My legs- Should’ve thought of that while you were skipping the Gatorade table. Good night.
Me- Well, I’m finishing this thing, and you two are coming with me if I have to crawl across the finish line to do it. Let’s goooo!!!
I managed to finish the race with 24 seconds to spare to get under 2 hours. My legs were so toasted that I had to walk backwards down steps for a couple of days.
Was I ready? I thought I was. But a bad strategy almost tanked the entire race.
I’ve had lots of “you ready?” moments since being diagnosed with prostate cancer 11 years ago. Surgery, 38 radiation sessions, androgen deprivation therapy, two different courses of chemo, two different clinical trials, were all started with that question I would ask myself. And most times my answer to “you ready?” was, oh God I hope so.
Eventually more “you ready’s?” will come up. When will I be ready to stop treatment? When will I be ready to get all my affairs in order? When will I be ready to talk about my funeral, and talk to a preacher about how I want my service to go?
Right now, I’m not ready to do any of those things. I’m still putting my trust in my docs and the treatments, even when the side effects of those treatments has me seriously considering the first of those questions. Cancer is not for sissies.
Eventually this leads to a time we must all face. The ultimate transition. From this life to whatever lies beyond. As a Christian person, I have faith that I will be in the presence of Christ, and I will rise up and follow him to the promise of heaven.
At least I think that’s how it’s going to happen. I’m not sure on all the details. No one is.

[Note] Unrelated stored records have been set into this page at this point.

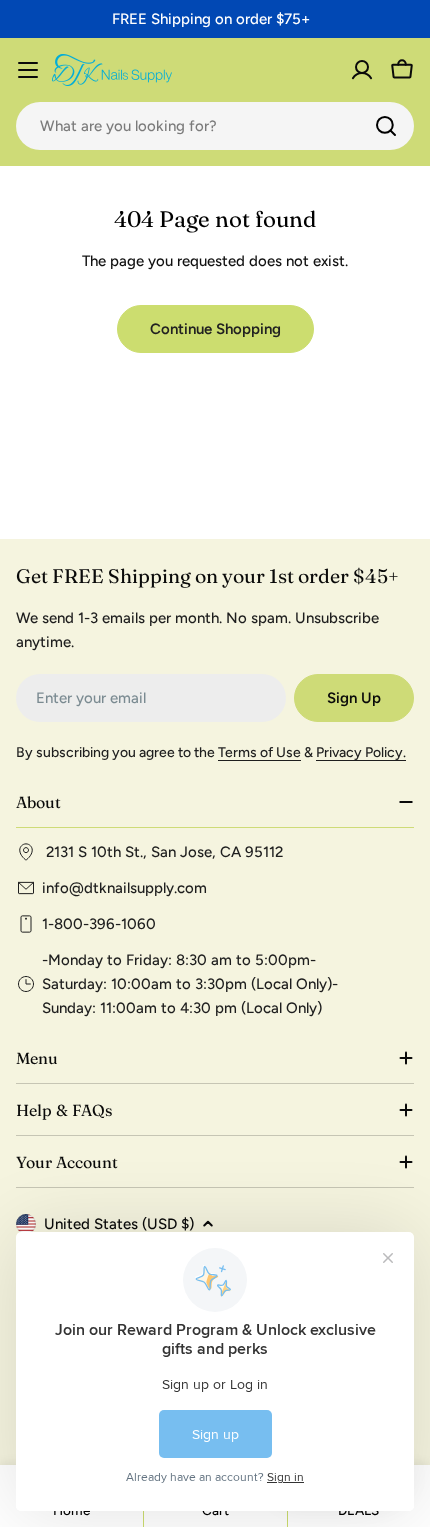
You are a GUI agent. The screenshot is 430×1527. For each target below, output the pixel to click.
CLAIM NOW (316, 814)
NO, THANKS (315, 846)
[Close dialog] (402, 655)
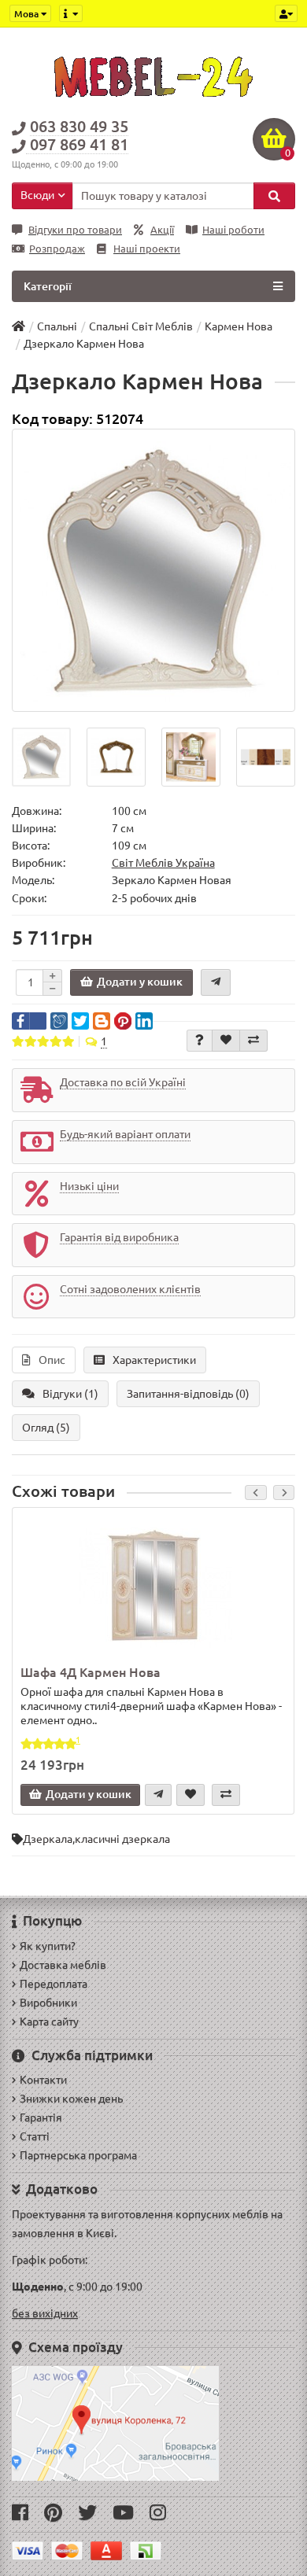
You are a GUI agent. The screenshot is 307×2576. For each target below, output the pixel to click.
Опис (52, 1360)
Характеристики (154, 1360)
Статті (35, 2136)
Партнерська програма (78, 2155)
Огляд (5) (46, 1427)
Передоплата (53, 1983)
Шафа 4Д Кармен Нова (90, 1672)
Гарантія (41, 2117)
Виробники (48, 2002)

My mom always said we have to be ready to meet Jesus at anytime in our lives, cuz you just never know. I know she was ready. And when it’s my time, she knows I’ll be nervous. She knows I’m not great at transitions.
On the first day of my entering junior high, I wasn’t ready. I had previously attended a neighborhood elementary school. I never rode a bus to school , only knew my friends from that school, and generally felt ill at ease on my first day in the big school. My mom tried to get me ready by feeding me a big breakfast, which I promptly threw up as I left the house. I went from ill at ease to just plain ill.

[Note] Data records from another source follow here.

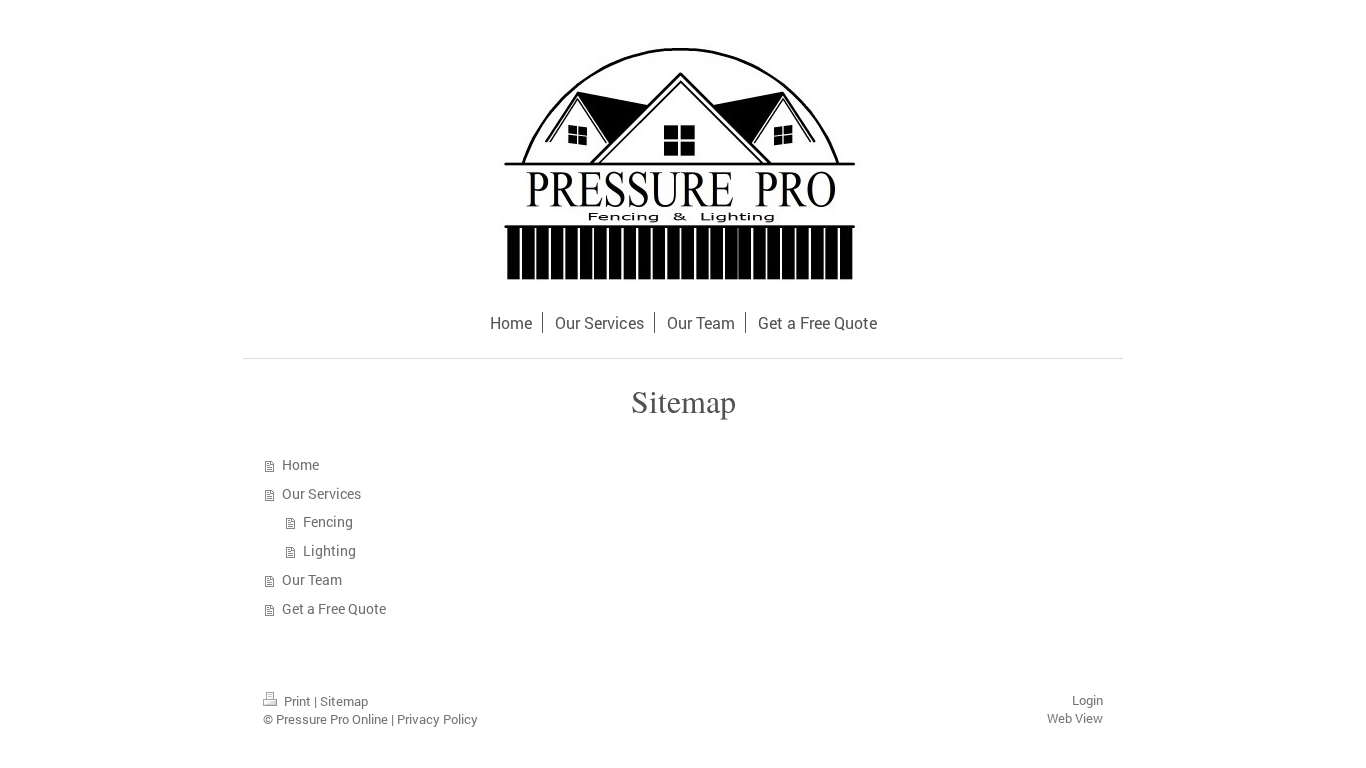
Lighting (329, 550)
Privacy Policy (437, 719)
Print (297, 701)
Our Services (321, 493)
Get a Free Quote (334, 608)
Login (1087, 700)
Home (300, 464)
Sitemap (344, 701)
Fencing (328, 521)
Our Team (312, 579)
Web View (1075, 718)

My mother watched this little display from our garage. After I was done puking in our side yard, she looked at me, smiled and said, “Feel better now? You ready?”
I wasn’t. I couldn’t believe she still expected me to go to school after getting sick. But she looked at me with that smile, and that smile said to me that it’ll be alright. And then, I set out for the bus stop. The truth is, I did feel better. And I was ready, even though I thought I wasn’t.
When I transition to the great hereafter, I have no doubt in my mind that my mother will be there. She knows I’ll be nervous, but she’ll be there to make sure I’m ready, even when I think I’m not. And she’ll be smiling.
And when I finally meet my Lord and Savior, I hope to hold it together well enough to not puke on his sandals. Although, if that happens, I’m hoping Jesus puts his arm around me as he starts to lead me through heavens door, and with a smile on his face says,
“Feel better now? You ready?”
I will be.
Thanks for reading.
Peace on Earth
Merry Christmas to all. God bless us, everyone.